→ What the task requires
Output an exact reproduction of the data.

(Task inputs)

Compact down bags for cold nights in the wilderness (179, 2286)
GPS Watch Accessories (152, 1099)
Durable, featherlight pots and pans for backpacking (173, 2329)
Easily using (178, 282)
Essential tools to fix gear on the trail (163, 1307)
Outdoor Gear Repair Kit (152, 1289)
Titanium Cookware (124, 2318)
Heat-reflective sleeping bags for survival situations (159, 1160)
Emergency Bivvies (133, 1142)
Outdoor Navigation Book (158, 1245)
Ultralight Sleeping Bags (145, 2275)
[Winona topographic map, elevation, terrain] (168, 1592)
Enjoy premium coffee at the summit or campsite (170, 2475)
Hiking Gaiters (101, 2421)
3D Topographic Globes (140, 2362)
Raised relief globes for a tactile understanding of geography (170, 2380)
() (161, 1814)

(End Task inputs)

→ Solved exercise
Compact down bags for cold nights in the wilderness (179, 2286)
GPS Watch Accessories (152, 1099)
Durable, featherlight pots and pans for backpacking (173, 2329)
Easily using (178, 282)
Essential tools to fix gear on the trail (163, 1307)
Outdoor Gear Repair Kit (152, 1289)
Titanium Cookware (124, 2318)
Heat-reflective sleeping bags for survival situations (159, 1160)
Emergency Bivvies (133, 1142)
Outdoor Navigation Book (158, 1245)
Ultralight Sleeping Bags (145, 2275)
[Winona topographic map, elevation, terrain] (168, 1592)
Enjoy premium coffee at the summit or campsite (170, 2475)
Hiking Gaiters (101, 2421)
3D Topographic Globes (140, 2362)
Raised relief globes for a tactile understanding of geography (170, 2380)
() (161, 1814)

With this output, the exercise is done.